The police force and local administration have effectively abdicated their duties. In this "sovereignty gap," radical Islamist factions—once suppressed under Hasina’s heavy boot—have re-emerged not just as political players, but as the new arbiters of street justice. For the Hindu community, the political transition has morphed into collective punishment. They are being targeted not merely as religious "others," but as convenient proxies for the deposed regime.
From Looting to Liquidation
The nature of the violence has shifted disturbingly over the last year. In late 2024, we saw opportunistic vandalism—temples damaged, shops looted. But reports from late 2025 and the first week of 2026 indicate a tactical shift toward lethal, targeted violence.

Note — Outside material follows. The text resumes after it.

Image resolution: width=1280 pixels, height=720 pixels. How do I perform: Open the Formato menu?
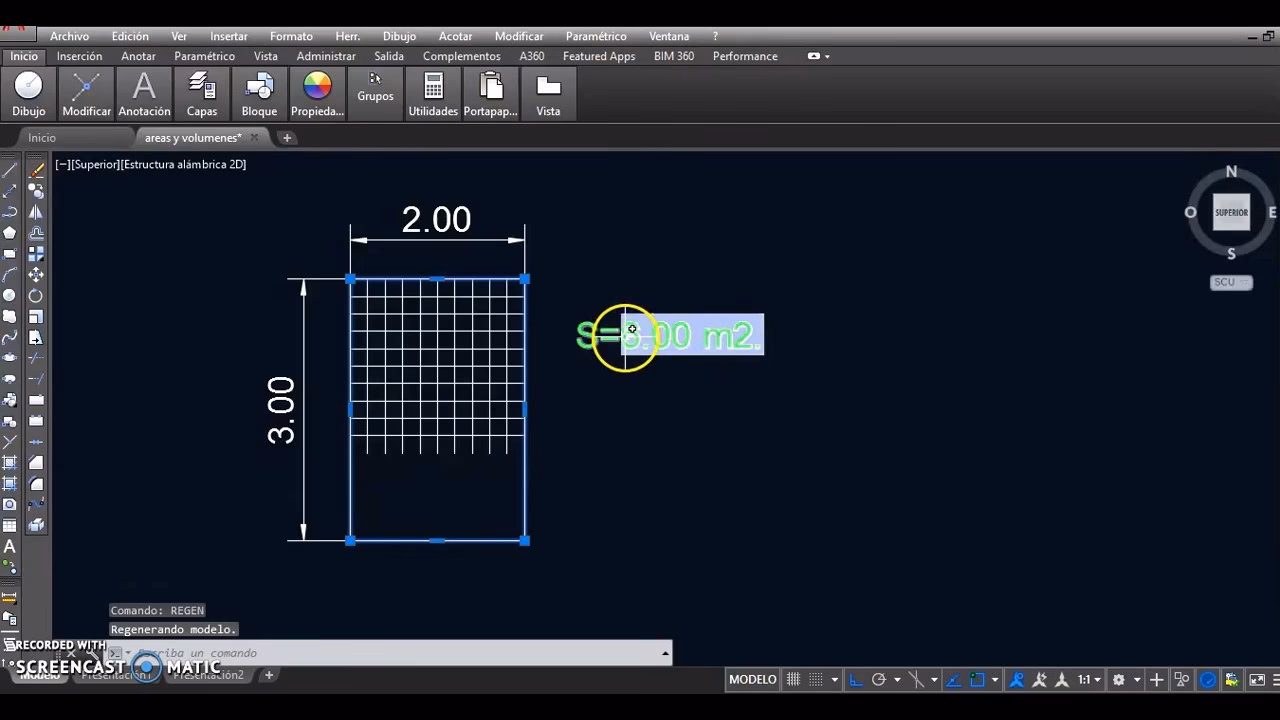(x=291, y=36)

The lynching of Dipu Chandra Das in Mymensingh last month stands as a horrific testament to this new normal. Accused of blasphemy—a charge that has become the ultimate weapon in local feuds—Das was beaten to death and his body set on fire by a mob. Subsequent investigations by the Rapid Action Battalion (RAB) found zero evidence of the alleged crime, but the truth is irrelevant when the goal is terror.
This was not an anomaly. Just days ago, on January 3, 2026, Khokon Chandra Das, a Hindu businessman in Shariatpur, succumbed to injuries after being hacked with sharp weapons and set on fire. In Jashore, Rana Pratap, a journalist, was shot dead. These are not random acts of banditry; they are message-killings designed to instill panic and prompt an exodus before the February vote.
The Mainstreaming of Hate
Perhaps more dangerous than the physical violence is the psychological warfare being waged in plain sight. The derogatory slur "Malaun"—once relegated to the fringes—has re-entered the mainstream political lexicon.
Digital influencers and Islamist groups are actively propagating a narrative that equates "Hindu" with "Anti-State." By framing the minority community as agents of an Indian conspiracy, they successfully silence moderate Muslim voices who might otherwise intervene. Worse, a culture of denialism has taken root among the new political elite in Dhaka. When victims cry out, they are gaslit—accused of fabricating stories to malign Bangladesh’s international image.
The View from New Delhi
For India, this is a diplomatic nightmare come to life. The rise of virulent anti-India sentiment in Dhaka has severed traditional backchannels. New Delhi is now staring at a hostile neighbor and the terrifying prospect of a refugee crisis bleeding into West Bengal, Assam, and Meghalaya. The government’s inability to effectively protect the minority population next door highlights the painful limits of soft power when faced with raw majoritarian aggression.
The Precipice
As we approach the February 12 elections, the crisis in Bangladesh can no longer be dismissed as "post-revolutionary turbulence." It is a fundamental test of the region’s secular fabric. The Hindu community is caught between a state that cannot protect them and a radicalized mob that refuses to accept them.
Unless the interim government can reassert control and dismantle this machinery of hate, the upcoming election will be a farce, and South Asia may witness the beginning of a tragic, irreversible demographic shift. The "Second Independence" promised freedom; for millions, it has delivered only fear.